Pray and stay determined to be one. It will help your marriage stand up against any obstacle in the world.

The Modern Wife

Guest Blogger: My wife, Melissa Manuel

I was inspired! My husband began his post with “So what exactly is a husband?” So, naturally I must begin with  “So what exactly is a wife? Although I am learning more each day, I will share my thoughts. Today, our society is inundated with commercialism that portrays the wife’s role as one of privilege and entitlement. The character in this role is “entitled” to the extravagant wedding, the huge diamond, the enormous home on the corner, and top rate kids who are ever so polite and poised. If her husband isn’t able to supply those needs then surely she has the right to be disgruntled and threaten divorce, right? Wrong!   I am not discounting traditions, nor am I belittling choice of lifestyle.   I am only stating that the wife’s role is much more than being the benefactor of all things grand. It is a role of great responsibility before God and a role that requires strong spiritual and emotional resolve.

 

“Giving thanks always for all things unto God and the Father in the name of our Lord Jesus Christ; submitting yourselves one to another in the fear of God. Wives, submit yourselves unto your own husbands, as unto the Lord. For the husband is the head of the wife, even as Christ is the head of the church: and he is the saviour of the body. Therefore as the church is subject unto Christ, so let the wives be to their own husbands in every thing. …and the wife see that she reverence her husband.”

Ephesians 5:20-24; 33b

In this scripture Paul reminds me of several things:

 

We both have God ordained roles in our relationship.

 

Giving thanks always for all things unto God and the Father in the name of our Lord Jesus Christ; submitting yourselves one to another in the fear of God.

 

What I didn’t realize when we first got married is that I had to pull my on spiritual weight in the relationship. For example, I became way too comfortable with expecting my husband to not only go to work, pay the bills, mow the lawn, have bible study with the kids, pray for them, talk with them…I thought it was ok for me to sit idly by and rate his progress, while doing nothing of value. Today we submit to each other, we have specified our expectations and we also know what God expects from each of us.

 

 I submit to my husband for the greater good.

 

Wives, submit yourselves unto your own husbands, as unto the Lord. For the husband is the head of the wife, even as Christ is the head of the church: and he is the saviour of the body.

 

Although, my husband and I are partners in our relationship, I know that he is responsible to God for our family.
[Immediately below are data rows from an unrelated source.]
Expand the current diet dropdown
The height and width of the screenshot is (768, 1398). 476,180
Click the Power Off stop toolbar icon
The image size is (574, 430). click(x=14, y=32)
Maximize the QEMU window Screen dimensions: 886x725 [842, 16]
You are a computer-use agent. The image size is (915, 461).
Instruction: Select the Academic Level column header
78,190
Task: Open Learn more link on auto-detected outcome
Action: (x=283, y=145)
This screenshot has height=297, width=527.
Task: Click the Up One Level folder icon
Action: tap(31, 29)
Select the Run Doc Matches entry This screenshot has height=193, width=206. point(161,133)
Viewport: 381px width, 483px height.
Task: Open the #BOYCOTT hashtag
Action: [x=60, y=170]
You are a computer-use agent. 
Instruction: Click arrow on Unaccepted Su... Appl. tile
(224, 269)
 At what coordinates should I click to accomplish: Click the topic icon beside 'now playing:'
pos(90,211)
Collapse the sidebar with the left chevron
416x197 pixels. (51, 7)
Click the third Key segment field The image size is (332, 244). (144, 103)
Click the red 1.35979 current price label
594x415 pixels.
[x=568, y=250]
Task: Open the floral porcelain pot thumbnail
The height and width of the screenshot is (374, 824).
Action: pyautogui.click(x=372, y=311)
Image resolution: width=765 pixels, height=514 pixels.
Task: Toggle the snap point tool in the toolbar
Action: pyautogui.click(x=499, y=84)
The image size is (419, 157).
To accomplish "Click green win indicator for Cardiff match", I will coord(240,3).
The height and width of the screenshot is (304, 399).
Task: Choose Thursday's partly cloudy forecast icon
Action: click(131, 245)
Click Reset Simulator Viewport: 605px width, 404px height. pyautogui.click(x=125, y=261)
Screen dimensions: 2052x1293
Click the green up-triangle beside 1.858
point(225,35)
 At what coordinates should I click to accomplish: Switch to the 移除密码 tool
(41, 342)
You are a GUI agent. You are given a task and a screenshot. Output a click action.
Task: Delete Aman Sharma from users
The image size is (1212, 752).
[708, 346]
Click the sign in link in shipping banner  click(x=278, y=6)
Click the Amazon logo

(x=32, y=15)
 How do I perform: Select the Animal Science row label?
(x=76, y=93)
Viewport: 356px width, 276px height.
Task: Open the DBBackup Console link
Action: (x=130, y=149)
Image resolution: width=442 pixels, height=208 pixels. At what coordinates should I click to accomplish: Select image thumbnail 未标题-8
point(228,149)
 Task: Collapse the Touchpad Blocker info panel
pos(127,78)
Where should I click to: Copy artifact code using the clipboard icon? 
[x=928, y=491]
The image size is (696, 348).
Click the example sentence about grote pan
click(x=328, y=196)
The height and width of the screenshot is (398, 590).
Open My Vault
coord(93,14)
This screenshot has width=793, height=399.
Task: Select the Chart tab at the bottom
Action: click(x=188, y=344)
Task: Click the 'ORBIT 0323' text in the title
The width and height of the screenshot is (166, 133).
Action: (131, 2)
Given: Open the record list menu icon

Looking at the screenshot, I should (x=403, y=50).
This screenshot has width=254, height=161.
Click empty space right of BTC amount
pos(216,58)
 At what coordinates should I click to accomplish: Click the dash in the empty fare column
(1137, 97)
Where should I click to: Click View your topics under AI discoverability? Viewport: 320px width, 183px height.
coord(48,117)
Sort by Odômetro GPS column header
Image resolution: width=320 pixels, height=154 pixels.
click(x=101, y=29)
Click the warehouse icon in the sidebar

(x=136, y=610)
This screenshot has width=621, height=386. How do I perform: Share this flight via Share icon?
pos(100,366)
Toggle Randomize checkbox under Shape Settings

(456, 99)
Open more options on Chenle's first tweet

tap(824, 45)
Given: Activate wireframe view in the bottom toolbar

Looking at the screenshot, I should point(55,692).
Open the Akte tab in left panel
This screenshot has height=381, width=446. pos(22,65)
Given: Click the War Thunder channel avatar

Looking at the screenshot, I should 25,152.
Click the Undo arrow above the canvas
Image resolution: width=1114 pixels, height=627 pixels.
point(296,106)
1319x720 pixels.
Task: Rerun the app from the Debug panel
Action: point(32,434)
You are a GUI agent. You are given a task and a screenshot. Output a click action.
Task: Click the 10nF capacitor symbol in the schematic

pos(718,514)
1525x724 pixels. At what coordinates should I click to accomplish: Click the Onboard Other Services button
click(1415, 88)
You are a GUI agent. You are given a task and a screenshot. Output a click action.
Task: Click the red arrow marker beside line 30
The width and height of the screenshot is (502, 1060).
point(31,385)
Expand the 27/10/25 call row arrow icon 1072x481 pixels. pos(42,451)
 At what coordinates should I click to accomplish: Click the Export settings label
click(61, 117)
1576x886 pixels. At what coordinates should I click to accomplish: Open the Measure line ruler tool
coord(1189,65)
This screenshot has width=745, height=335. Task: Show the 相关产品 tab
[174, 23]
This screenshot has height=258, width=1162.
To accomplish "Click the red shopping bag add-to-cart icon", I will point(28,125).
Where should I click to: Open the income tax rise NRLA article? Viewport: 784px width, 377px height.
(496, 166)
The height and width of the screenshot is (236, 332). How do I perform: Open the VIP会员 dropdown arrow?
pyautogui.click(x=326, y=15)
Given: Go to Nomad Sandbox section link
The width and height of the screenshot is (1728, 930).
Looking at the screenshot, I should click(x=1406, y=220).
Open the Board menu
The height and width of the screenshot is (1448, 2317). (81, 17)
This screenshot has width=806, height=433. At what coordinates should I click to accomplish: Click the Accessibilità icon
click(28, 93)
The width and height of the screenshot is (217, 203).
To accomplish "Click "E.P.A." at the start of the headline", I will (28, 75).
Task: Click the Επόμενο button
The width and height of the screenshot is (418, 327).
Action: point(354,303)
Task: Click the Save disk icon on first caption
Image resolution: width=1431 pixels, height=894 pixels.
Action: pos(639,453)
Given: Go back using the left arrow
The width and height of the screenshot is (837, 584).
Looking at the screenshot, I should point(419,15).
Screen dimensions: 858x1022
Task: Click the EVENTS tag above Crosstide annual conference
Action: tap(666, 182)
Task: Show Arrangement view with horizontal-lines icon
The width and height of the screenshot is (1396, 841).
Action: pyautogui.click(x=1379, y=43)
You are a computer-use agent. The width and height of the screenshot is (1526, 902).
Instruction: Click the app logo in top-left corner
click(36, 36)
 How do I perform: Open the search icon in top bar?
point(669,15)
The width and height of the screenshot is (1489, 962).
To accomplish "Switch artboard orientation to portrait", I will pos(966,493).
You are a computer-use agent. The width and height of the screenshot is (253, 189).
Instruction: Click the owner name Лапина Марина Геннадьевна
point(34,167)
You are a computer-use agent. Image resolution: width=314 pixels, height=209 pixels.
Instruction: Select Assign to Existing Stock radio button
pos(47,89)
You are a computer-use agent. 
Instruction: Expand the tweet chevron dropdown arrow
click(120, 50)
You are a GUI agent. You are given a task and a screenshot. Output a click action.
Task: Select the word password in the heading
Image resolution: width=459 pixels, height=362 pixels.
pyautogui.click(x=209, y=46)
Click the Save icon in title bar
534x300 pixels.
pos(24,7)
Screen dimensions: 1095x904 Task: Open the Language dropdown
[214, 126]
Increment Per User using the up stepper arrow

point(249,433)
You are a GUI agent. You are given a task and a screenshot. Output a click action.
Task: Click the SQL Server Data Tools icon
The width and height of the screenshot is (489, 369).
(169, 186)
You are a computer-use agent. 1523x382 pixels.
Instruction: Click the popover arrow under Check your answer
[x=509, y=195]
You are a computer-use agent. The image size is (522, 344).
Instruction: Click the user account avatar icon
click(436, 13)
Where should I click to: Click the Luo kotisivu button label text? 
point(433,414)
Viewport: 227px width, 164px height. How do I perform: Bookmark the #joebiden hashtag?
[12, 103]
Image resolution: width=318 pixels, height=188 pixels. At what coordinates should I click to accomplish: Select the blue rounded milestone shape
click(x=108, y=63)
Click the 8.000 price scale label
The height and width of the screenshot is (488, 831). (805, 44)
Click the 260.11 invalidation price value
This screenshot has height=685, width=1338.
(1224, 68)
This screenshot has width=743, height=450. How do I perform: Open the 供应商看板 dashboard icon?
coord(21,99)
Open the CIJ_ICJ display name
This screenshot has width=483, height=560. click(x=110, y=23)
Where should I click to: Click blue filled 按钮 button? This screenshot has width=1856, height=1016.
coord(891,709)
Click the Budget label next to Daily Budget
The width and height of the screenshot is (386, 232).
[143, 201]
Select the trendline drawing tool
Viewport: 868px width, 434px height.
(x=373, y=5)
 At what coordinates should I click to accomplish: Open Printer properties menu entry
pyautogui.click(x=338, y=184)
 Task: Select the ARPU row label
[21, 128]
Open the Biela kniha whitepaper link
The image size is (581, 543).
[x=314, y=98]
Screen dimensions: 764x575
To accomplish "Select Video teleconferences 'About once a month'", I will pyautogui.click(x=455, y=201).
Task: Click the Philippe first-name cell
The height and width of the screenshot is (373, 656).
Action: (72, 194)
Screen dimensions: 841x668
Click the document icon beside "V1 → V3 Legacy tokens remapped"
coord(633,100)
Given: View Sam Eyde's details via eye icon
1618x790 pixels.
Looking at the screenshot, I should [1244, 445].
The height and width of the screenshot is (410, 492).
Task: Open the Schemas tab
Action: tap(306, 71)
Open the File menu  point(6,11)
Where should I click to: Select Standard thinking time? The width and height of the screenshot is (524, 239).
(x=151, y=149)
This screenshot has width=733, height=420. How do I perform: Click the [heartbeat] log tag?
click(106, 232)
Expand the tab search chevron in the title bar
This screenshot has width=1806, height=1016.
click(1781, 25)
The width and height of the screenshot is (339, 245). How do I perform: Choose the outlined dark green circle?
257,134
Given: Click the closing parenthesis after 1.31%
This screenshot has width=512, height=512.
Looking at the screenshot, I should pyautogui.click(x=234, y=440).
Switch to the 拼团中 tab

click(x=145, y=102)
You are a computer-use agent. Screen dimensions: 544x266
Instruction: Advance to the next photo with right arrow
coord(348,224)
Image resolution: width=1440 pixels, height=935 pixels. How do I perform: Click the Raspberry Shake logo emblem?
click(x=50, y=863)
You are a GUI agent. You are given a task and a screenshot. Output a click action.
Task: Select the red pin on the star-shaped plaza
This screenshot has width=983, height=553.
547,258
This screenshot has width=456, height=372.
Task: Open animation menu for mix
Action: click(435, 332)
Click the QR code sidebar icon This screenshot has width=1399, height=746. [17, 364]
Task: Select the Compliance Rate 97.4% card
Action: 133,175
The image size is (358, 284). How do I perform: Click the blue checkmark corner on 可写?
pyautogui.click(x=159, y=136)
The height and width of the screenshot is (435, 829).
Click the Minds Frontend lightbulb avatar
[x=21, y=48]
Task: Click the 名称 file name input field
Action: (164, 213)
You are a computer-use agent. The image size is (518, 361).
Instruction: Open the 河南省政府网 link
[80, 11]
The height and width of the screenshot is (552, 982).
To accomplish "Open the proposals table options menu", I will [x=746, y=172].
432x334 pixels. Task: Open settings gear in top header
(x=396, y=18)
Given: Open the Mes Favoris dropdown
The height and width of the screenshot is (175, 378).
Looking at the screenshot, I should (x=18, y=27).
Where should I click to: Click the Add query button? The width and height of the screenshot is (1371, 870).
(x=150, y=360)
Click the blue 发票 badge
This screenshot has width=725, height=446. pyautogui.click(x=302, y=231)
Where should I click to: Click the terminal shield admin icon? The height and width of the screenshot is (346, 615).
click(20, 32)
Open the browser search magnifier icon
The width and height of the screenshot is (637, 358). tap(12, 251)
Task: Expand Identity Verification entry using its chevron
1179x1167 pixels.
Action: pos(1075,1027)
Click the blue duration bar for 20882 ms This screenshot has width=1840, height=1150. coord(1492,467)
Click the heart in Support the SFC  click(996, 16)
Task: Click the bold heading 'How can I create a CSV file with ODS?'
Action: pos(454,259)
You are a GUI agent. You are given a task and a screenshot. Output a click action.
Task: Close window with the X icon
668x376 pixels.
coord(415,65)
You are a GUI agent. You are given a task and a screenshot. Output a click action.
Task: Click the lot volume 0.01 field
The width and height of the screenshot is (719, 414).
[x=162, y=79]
He has to answer for us, so I will do everything I can to make his job easier. My love, support, and wisdom are always available to him and I hold nothing back, so that he can do the best job for God possible!

 

I understand that God knows best.

 

For the husband is the head of the wife, even as Christ is the head of the church: and he is the saviour of the body. Therefore as the church is subject unto Christ, so let the wives be to their own husbands in every thing. …and the wife see that she reverence her husband.”

 

I’ve heard so many stories of women become overly frustrated regarding this scripture, because their interpretation has been “ What?  I have to obey my husband?! ”. He’s not the boss of me! This attitude of resistance and rebellion has carnal roots and has permeated the hearts of so many women. With this attitude, many women tend to resist God’s best and look for men who can be “sponsors” rather than husbands.   What I understand and trust about God it that he knows what is best for me. My husband is my covering. He loves me, he protects me, and he provides for my physical, emotional, mental, and spiritual needs. He loves God and only wants the best for me. He is not a tyrant nor is he a bully. My husband rules over our home with great reverence for God and he watches over our family with gentleness and love.

 

As a wife, my role is to be the giver of hope, holy and wholesome communication, and encouragement. The wife is the heartbeat of the home. Her reward comes from God; she is showered with the love of her husband and the praise of her children.